CONSIGNE A
Recopiez les lignes du listing comprises entre celle qui contient « Confirm with the 确定 button » et celle qui contient « Looking at the screenshot, I should 253,17. », ces deux lignes incluses. Laissez les images de côté dans votre réponse.

TEXTE FOURNI
========================

Bien que, en l'occurrence, leur prétention fût
fausse, il est assuré que le Yahvisme ancien a reconnu
comme légitime une telle institution. Des confréries
d'inspirés apparaissent auprès de Samuel ;
et, à l'époque d'Elie, des groupes de «
frères prophètes » sont en relations
avec Elisée et disparaissent ensuite, sauf une allusion
en Am. Excités par la musique, ces prophètes
étaient pris de transes collectives dont la contagion
gagnait les assistants, ou bien ils mimaient des actions
symboliques
De même, il arrive qu'une fois,
qu'Elisée ait recours à la musique avant de
prophétiser. Les actions symboliques, chez les prophètes,
sont plus nombreuses : Ahiyya de Silo, mais aussi Isaïe,
souvent Jérémie et surtout Ezéchiel.
Au cours de ces actions, ou en dehors, ils ont parfois des
comportements étranges ; ils peuvent passer par des
états psychologiques anormaux, mais ces manifestations
extraordinaires ne sont jamais l'essentiel chez les prophètes
dont la Bible a retenu l'action et les paroles. Ceux-ci
se distinguent nettement des exaltés des anciennes
confréries
Ils portent cependant le même
nom : nabî. Le nabî serait celui qui est appelé
ou bien celui qui annonce, et par l'un et l'autre sens,
on atteint cette fois à l'essentiel du prophétisme
israélite.

========================

DONNÉES DE L'EXERCICE
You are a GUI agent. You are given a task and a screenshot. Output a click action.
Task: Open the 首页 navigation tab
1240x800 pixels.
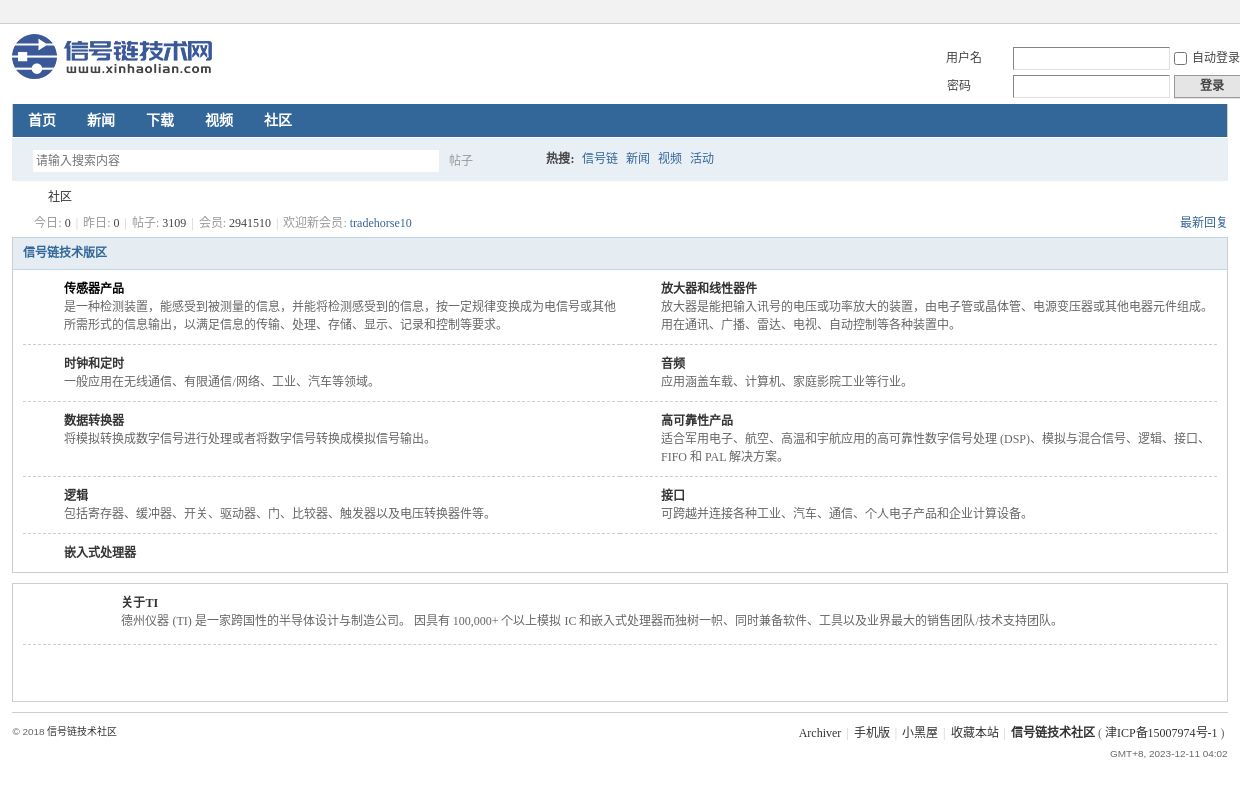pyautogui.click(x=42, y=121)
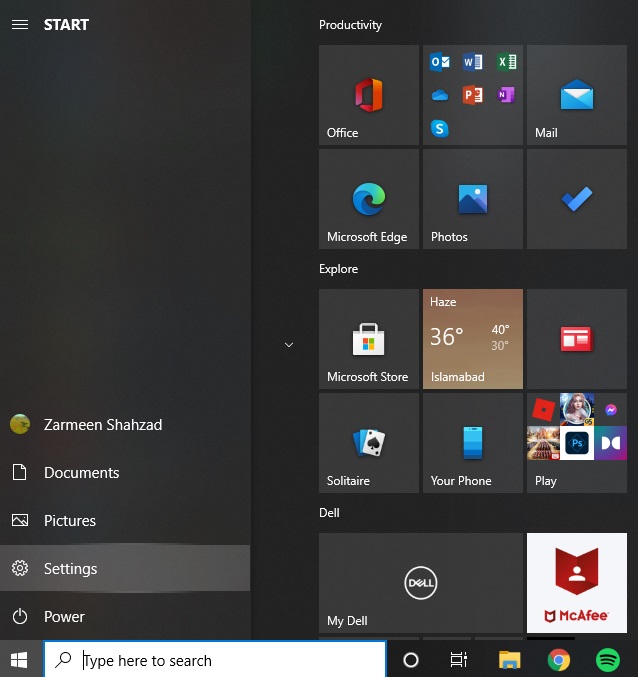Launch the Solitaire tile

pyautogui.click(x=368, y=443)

========================

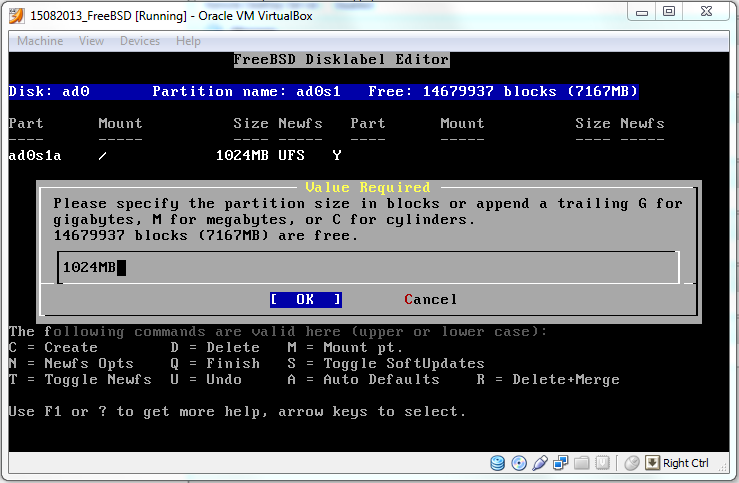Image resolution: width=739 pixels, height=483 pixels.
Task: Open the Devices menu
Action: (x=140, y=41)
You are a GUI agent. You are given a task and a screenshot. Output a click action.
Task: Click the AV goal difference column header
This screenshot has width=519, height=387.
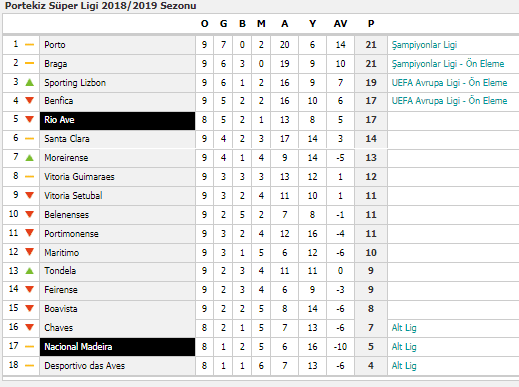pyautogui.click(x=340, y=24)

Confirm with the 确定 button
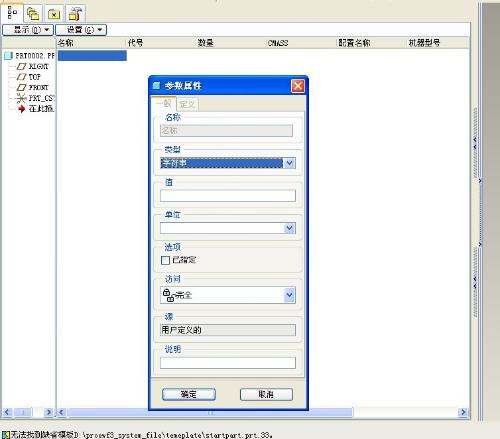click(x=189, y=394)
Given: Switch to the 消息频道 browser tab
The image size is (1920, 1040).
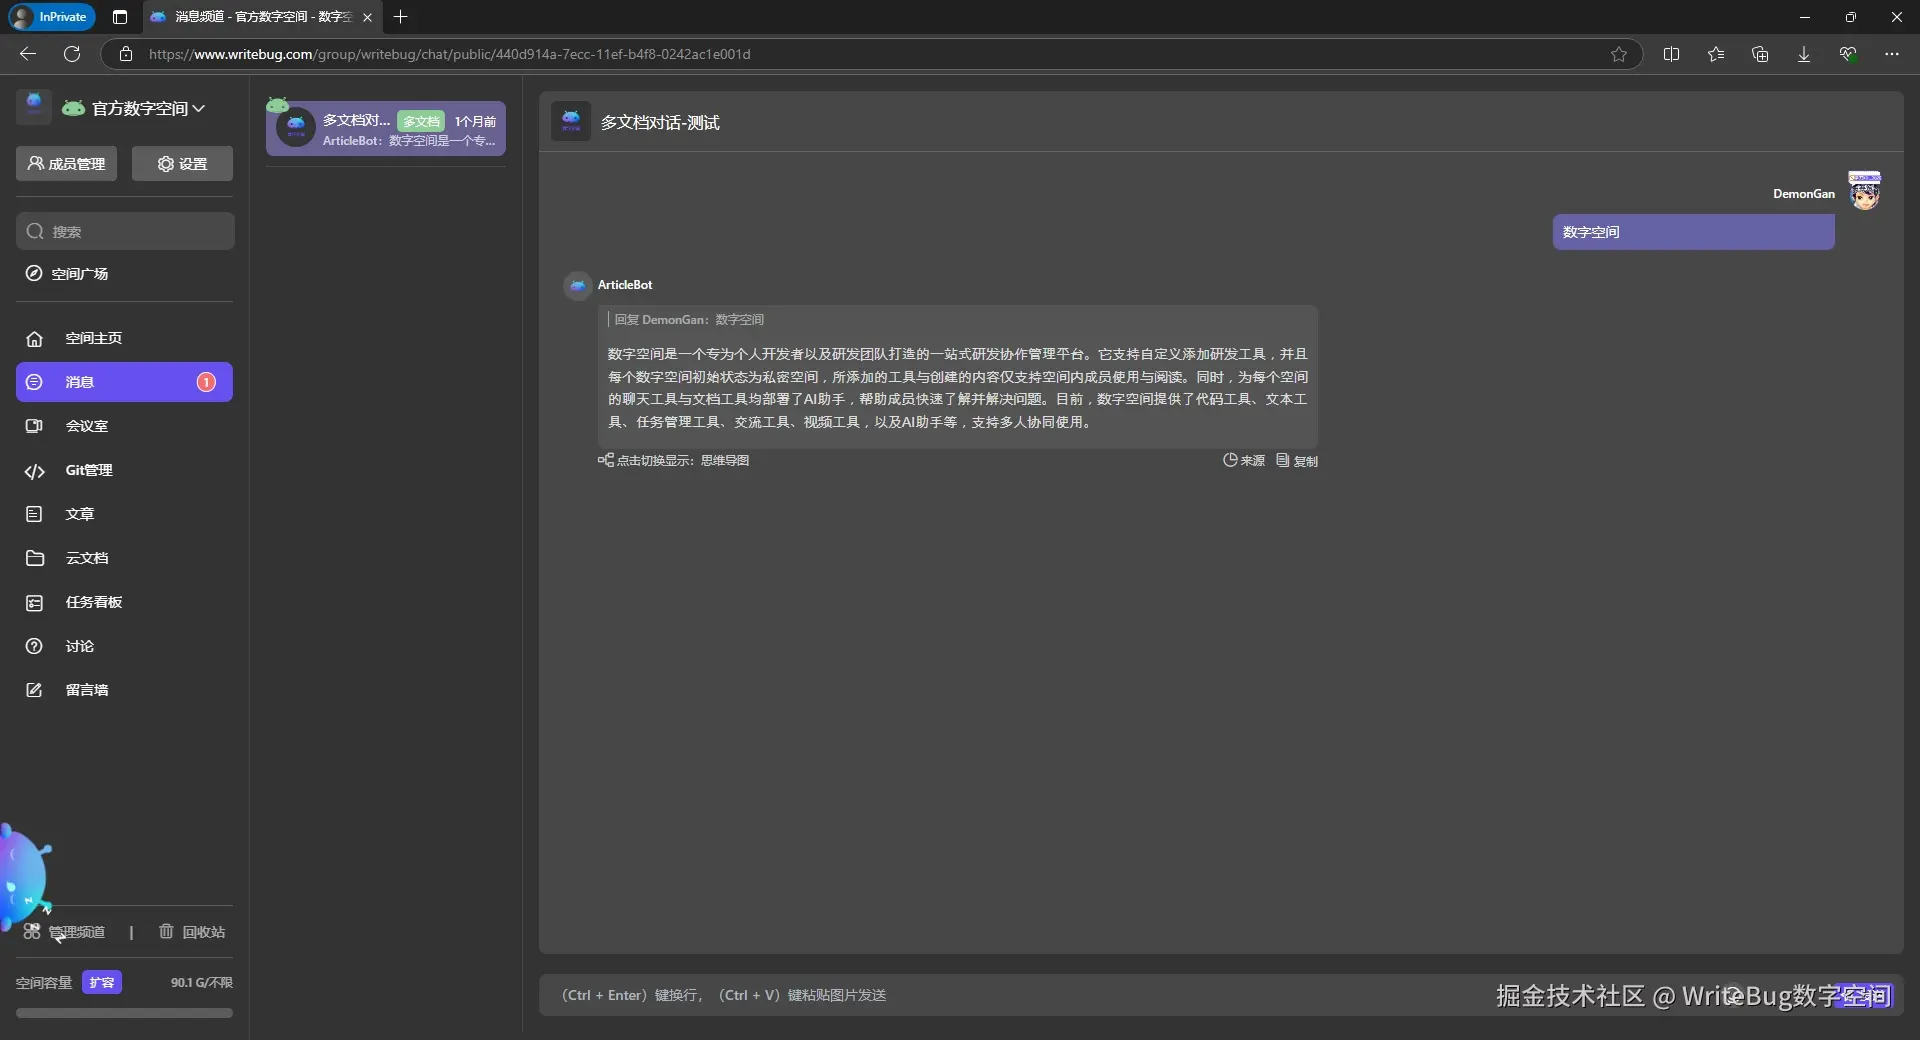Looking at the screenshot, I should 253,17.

========================

CONSIGNE B
Rédigez la suite du texte sur les prophètes d'Israël à partir de l'endroit où il s'arrête.

RÉPONSE A
Confirm with the 确定 button
click(x=189, y=394)
Given: Switch to the 消息频道 browser tab
The image size is (1920, 1040).
Looking at the screenshot, I should 253,17.

RÉPONSE B
Le prophète est un messager et un interprète
de la parole divine. Cela est exprimé nettement
par les deux passages parallèles d'Ex : Aaron sera
l'interprète de Moïse comme s'il était
sa « bouche » ; Moïse sera « un Dieu
pour Pharaon », et Aaron sera son « prophète
». A quoi fait écho le mot de Yahvé
à Jérémie : « Je mets en ta bouche,
mes paroles
» Les prophètes ont conscience
de l'origine divine de leur message, ils l'introduisent
par « Ainsi parle Yahvé » ou «
Parole de Yahvé » ou « Oracle de Yahvé
». Cette parole qui leur est venue s'impose à
eux et ils ne peuvent la taire ; Jérémie lutte
en vain contre cette emprise. Un jour de leur vie, ils ont
été appelés d'une manière irrésistible
par Dieu, surtout, ils ont été choisis comme
ses messagers, et le début de l'histoire de Jonas
montrait ce qu'il en coûte de se dérober à
cette mission. Ils ont été envoyés
pour signifier la volonté de Dieu et pour être
eux mêmes des signes. Non seulement leurs paroles,
mais leurs actions, mais leur vie, tout est prophétie.
Le mariage réel et malheureux d'Osée est un
symbole
Isaïe doit se promener nu pour servir
de présage, lui-même et ses enfants, sont des
signes prodigieux ; l'existence de Jérémie
est un enseignement et quand Ezéchiel exécute
les ordres étranges de Dieu, il est un « signe
pour la maison d'Israël »
Le message divin peut parvenir au prophète de bien
des manières : dans une vision nocturne, par audition,
mais le plus souvent, par une inspiration intérieure
(c'est ainsi qu'on peut généralement entendre
les formules : « La parole de Yahvé me fut
adressée » ou « Parole de Yahvé
à
») tantôt à l'improviste,
tantôt à l'occasion d'une circonstance banale
: la vue d'un rameau d'amandier ou de deux paniers de figues
ou une visite chez le potier.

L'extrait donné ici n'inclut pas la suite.